Washington State House Democrats

HOUSE DEMOCRATS

The great equalizer, but some are more equal than others

 “Education then, beyond all other devices of human origin, is the great equalizer of the conditions of men, the balance-wheel of the social machinery.”  –Education reformer Horace Mann

“A family’s resources and the doors they open cast a long shadow over children’s life trajectories.”  –Sociologist Karl Alexander

Former Gov. Gary Locke made Horace Mann’s famous pronouncement almost a catch-phrase during his two terms in office, and there’s no denying the impact that a good education can have on the arc of a person’s life. The authors of the Washington state constitution took this idea as a given, and their “paramount duty” language ultimately led to the McCleary decision that currently dominates headlines, and legislative conversations.

Now, the results of a 25-year study led by sociologist Karl Alexander at Johns Hopkins University underscore the importance of education, but they also remind us of some disturbing truths as well: Race, gender, and economic class can matter – greatly.

The researchers followed several hundred children in Baltimore during the course of the study, and quoting from the university’s blog, “. . . discovered that their fates were substantially determined by the family they were born into.” Without many exceptions, children from low-income families became low-income adults, and their higher-income counterparts remained in their economic cohort.

All other things being equal, which they aren’t, the key to escaping poverty is education, and the study confirmed that a child’s attitude toward and ability to succeed in school is formed early in life. House Democrats have long known this, and it’s a rare session that doesn’t include significant legislation aimed at bolstering early childhood education and helping families make the most of their children’s first few years.

Alexander’s research makes it depressingly clear that early interventions and a fully funded basic education system are not the panaceas one might hope for. Even among the subjects who dropped out of high school, white men were more than twice as likely to find jobs than black men. The same result showed up for women in the group.

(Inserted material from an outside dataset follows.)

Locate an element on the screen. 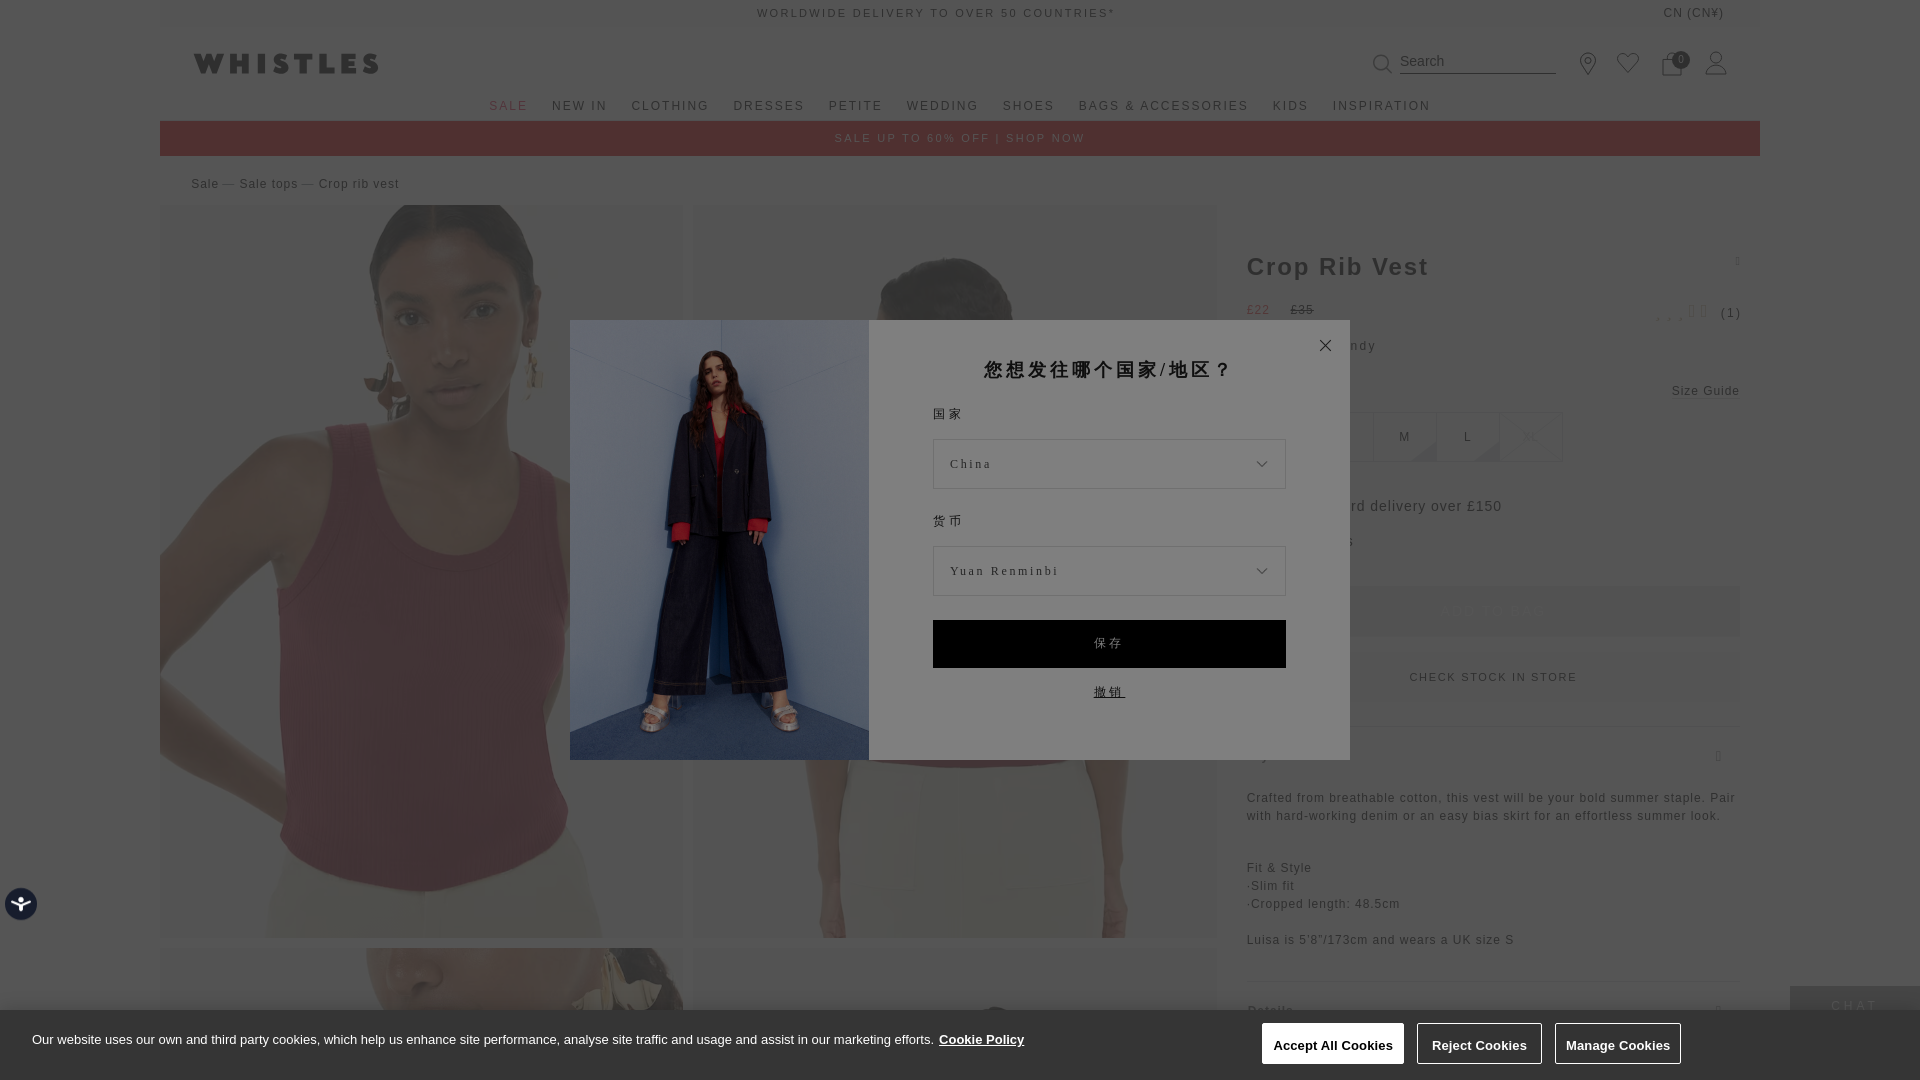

As for economic class, quoting again from the Johns Hopkins blog, “Of the children from low-income families, only 4 percent had a college degree at age 28, compared to 45 percent of the children from higher-income backgrounds.”

This study, like so many others, illustrates the profound fallacy of the “fund-education-first” bumper-sticker talking point beloved by so many who don’t actually have the job of writing responsible budgets: Schools are vital, but they don’t exist in a vacuum. Social programs matter. So do job training, mental health, worker safety, economic fairness, family planning, and the entire social safety net.

Horace Mann was right, of course. But that social balance wheel he mentioned — that’s one complicated wheel.